For Gartmore's Head of UK Equities Leigh Himsworth, the level of corporate activity over 2010 supports the idea of a continued recovery rather than a slip back into recession.
"Although signs are clearly mixed, this feels more like a pause or consolidation phase in the recovery. If companies were cutting jobs and reining in expenses we would be worried, but what we've actually seen this year is lots of corporate activity. Businesses that are investing for future growth in this way are probably feeling pretty positive about their prospects."

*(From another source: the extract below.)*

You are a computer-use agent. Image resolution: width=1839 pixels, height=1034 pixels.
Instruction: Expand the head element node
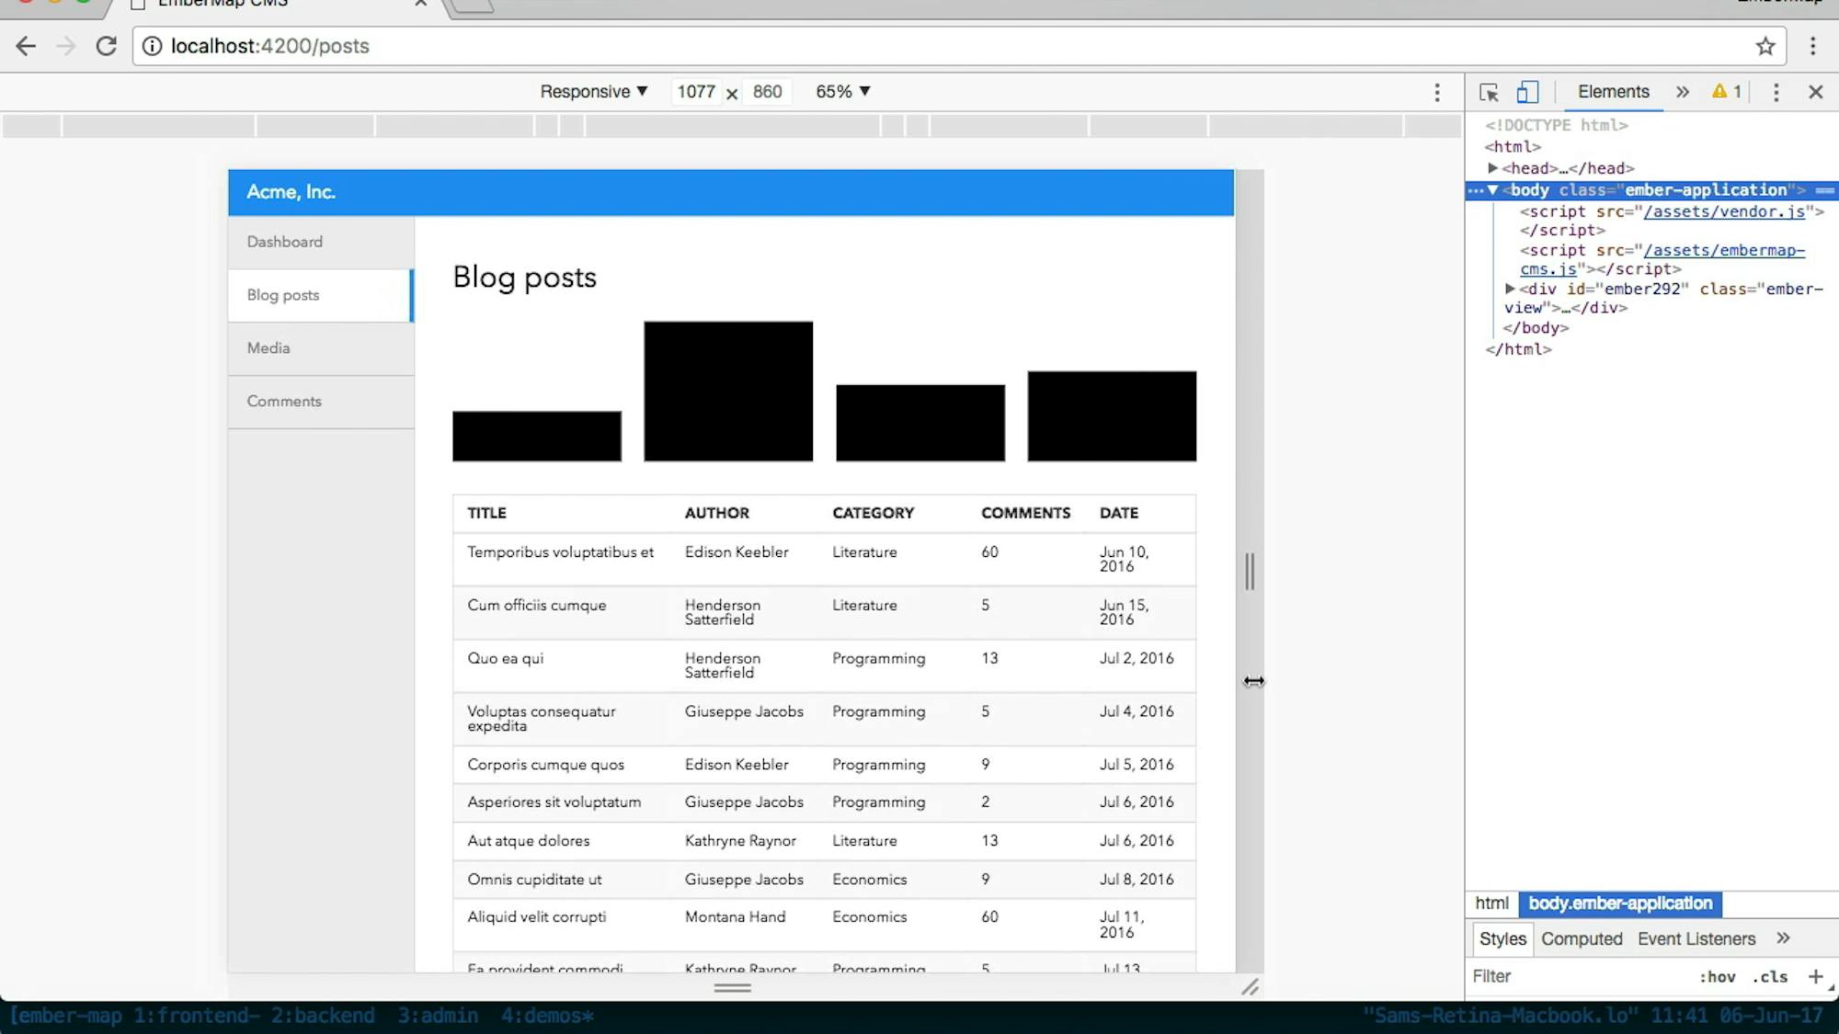[x=1493, y=168]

Cadbury may be the highest profile UK takeover of 2010 so far, but there has been plenty of other activity. Prudential, Arriva, British Sky Broadcasting, Forth Ports, Delta, Gulfsands Petroleum, Rensburg, VT Group and Tullett Prebon, to name but a few, have featured in actual, abandoned, or rumoured activity this year. An important factor with this list is the range of different sectors represented (life assurance, oil, engineering, support services and so on), showing the breadth of this trend.
There are a variety of reasons for this increase in activity. Weakness in sterling made UK companies more attractive to overseas buyers, but more importantly companies that have improved their position during the downturn are now looking for opportunities to grow:
"Having spent the last few years battening down the hatches to cut costs, save cash and perhaps even raise equity, many listed companies are actually in a relatively strong position balance sheet wise but may well have not invested significantly. Management thus find themselves faced with the dilemma - build or buy. Given that a decision to build will take time, many are deciding to buy the finished article and gain a foot up on the recovery ladder."
With corporate activity showing no signs of slowing, Leigh is including companies that can benefit from this trend in his portfolios.